EXTRACT –
******************************

Oh, I think I know quite a bit about these and other pistols. And of course I know that they don't melt, that's what the little smileies indicate. You know...ha ha joke?

They don't go bang every time, they don't take any kind of ammo offered, they are not all that accurate. To get to the point they are no more or less dependable that anyother quality pistol out there. They are what they are.

I've been an LE firearms instructor since 1988, Glocks may be the easiest pistol to transition to, may be easy to learn the fundamentals on. But, over the years, I've had Glock shooters on the range who have tried my Sig's and shot better scores with them that with their own Glocks. Not 1 or 2, but somewhere close to 2 dozen.

******************************

DATASET SECTION –
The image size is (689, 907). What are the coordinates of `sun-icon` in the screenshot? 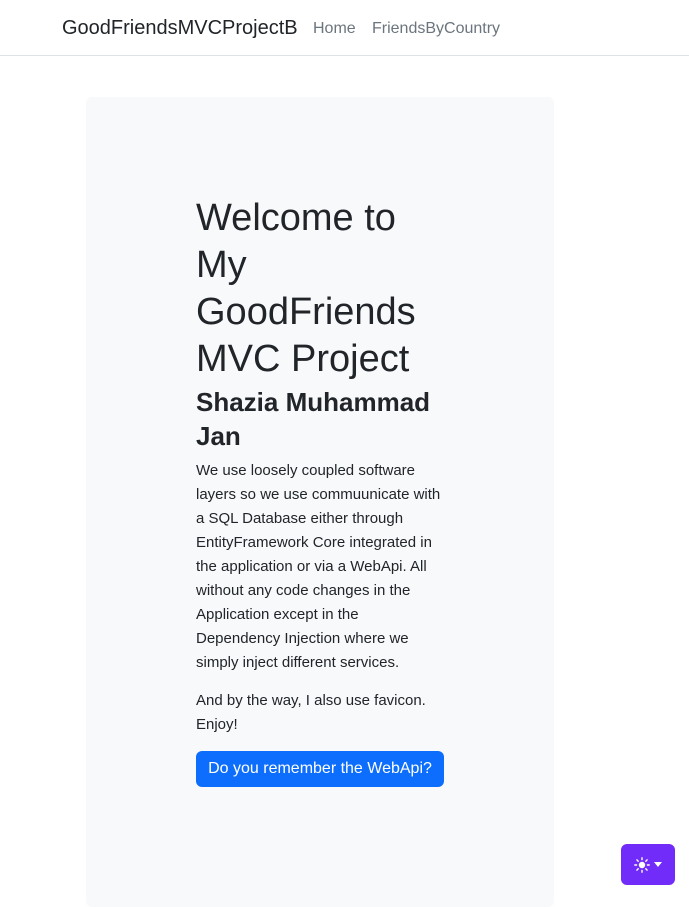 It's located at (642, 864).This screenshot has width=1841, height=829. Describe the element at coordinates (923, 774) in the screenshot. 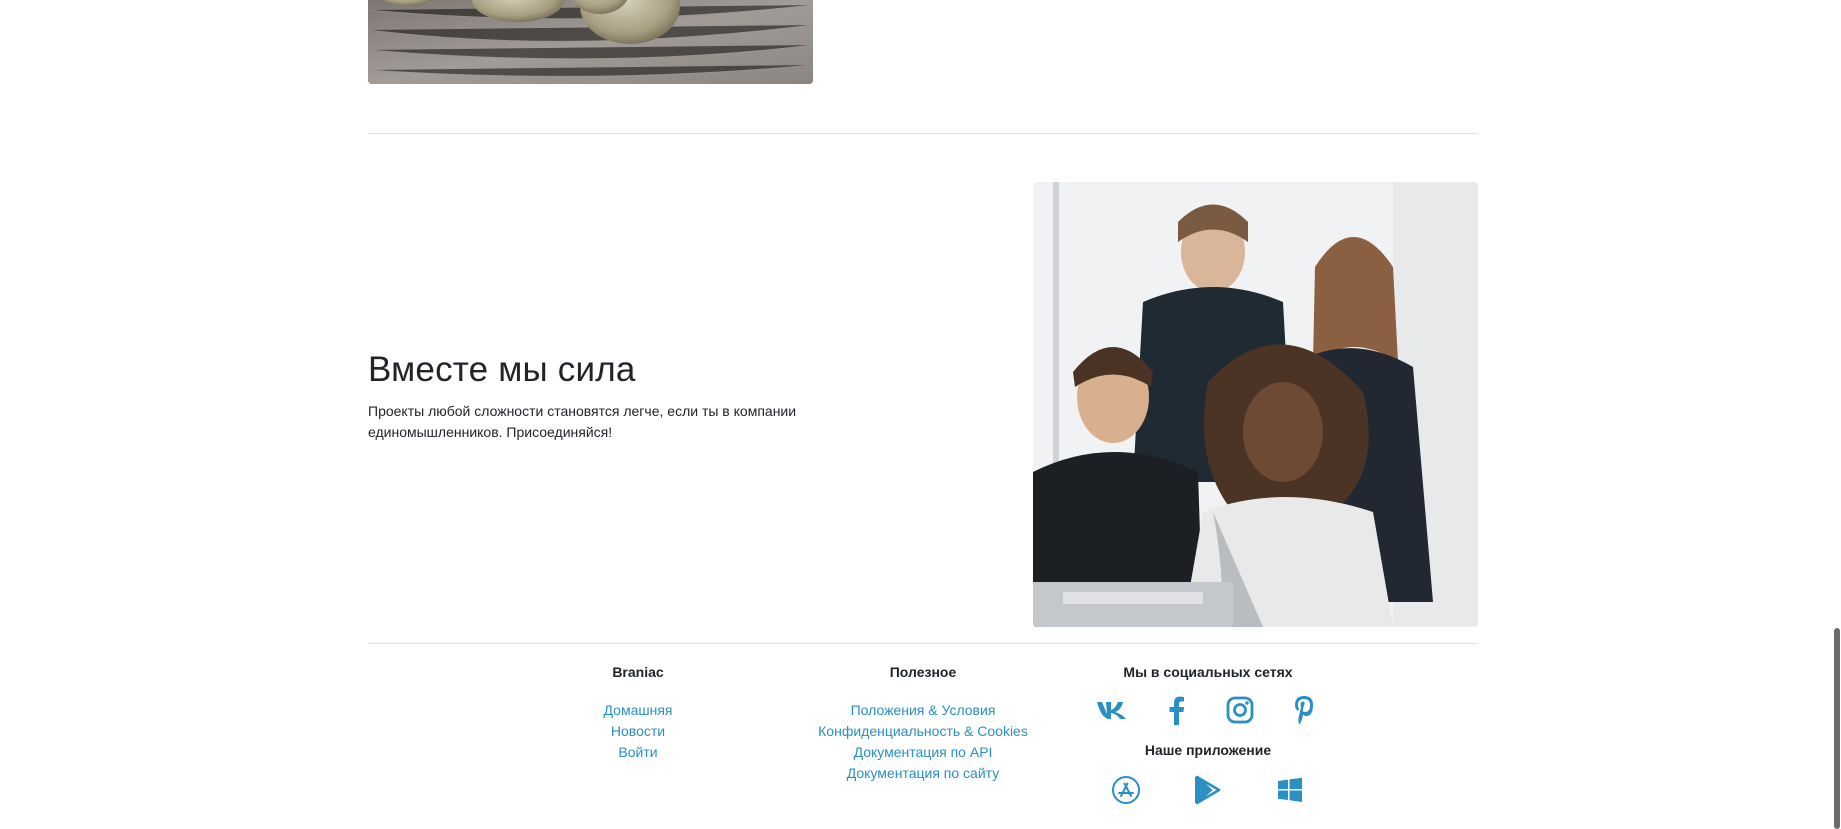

******************************

PARTS OF THE EXERCISE –
1. Can you extract the part of the pistol post from "They don't go" to "to 2 dozen."?
2. How would you sum up the pistol post in two sentences?
3. Could you carry on the post about Glock and Sig pistols from where it stops?
The listing has nothing to do with the forum post about pistols.

ANSWERS –
1.
They don't go bang every time, they don't take any kind of ammo offered, they are not all that accurate. To get to the point they are no more or less dependable that anyother quality pistol out there. They are what they are.

I've been an LE firearms instructor since 1988, Glocks may be the easiest pistol to transition to, may be easy to learn the fundamentals on. But, over the years, I've had Glock shooters on the range who have tried my Sig's and shot better scores with them that with their own Glocks. Not 1 or 2, but somewhere close to 2 dozen.

2. The writer claims to know these pistols well, says the remark about melting was a joke, and holds that they don't always fire, don't take every kind of ammunition, and aren't especially accurate, making them no more or less dependable than any other quality pistol. As a law enforcement firearms instructor since 1988, the writer grants that Glocks may be the easiest pistol to transition to and learn fundamentals on, but reports that close to two dozen Glock shooters have scored better with the writer's Sigs than with their own Glocks.

3.
And the reason lots of Law Enforcement agencies issue them, IS NOT because they are such a great pistol. It is due to pure economics, they get them cheap. Glock is agressive when it comes to large LE contracts. I know of a major department in the south that got a little over 1000 Glocks from the factory at $75 each. Not to difficult to figure out why they went with the Glocks. Sig, CZ, and S&W were also trying for this contract and could not match the price. So saying that LE issues them because they are such great pistols is crap, in most cases they issue them cause they get them cheap.

Check Departments who don't issue firearms, like mine. You'll find a few Glocks, but the majority are Sig's, Kimbers, H&K's etc.

huntin1


----------



## NDTerminator (Aug 20, 2003)

Sig is right on the money. In our world, the Glock is a helluva good average for the average street officer. Administrators love em' (I'm still having a tough time thinking of myself as an Administrator rather than a Patrol Supervisor), because they are so cost effective. They are so dirt simple that the Amorer's School is only a couple day affair!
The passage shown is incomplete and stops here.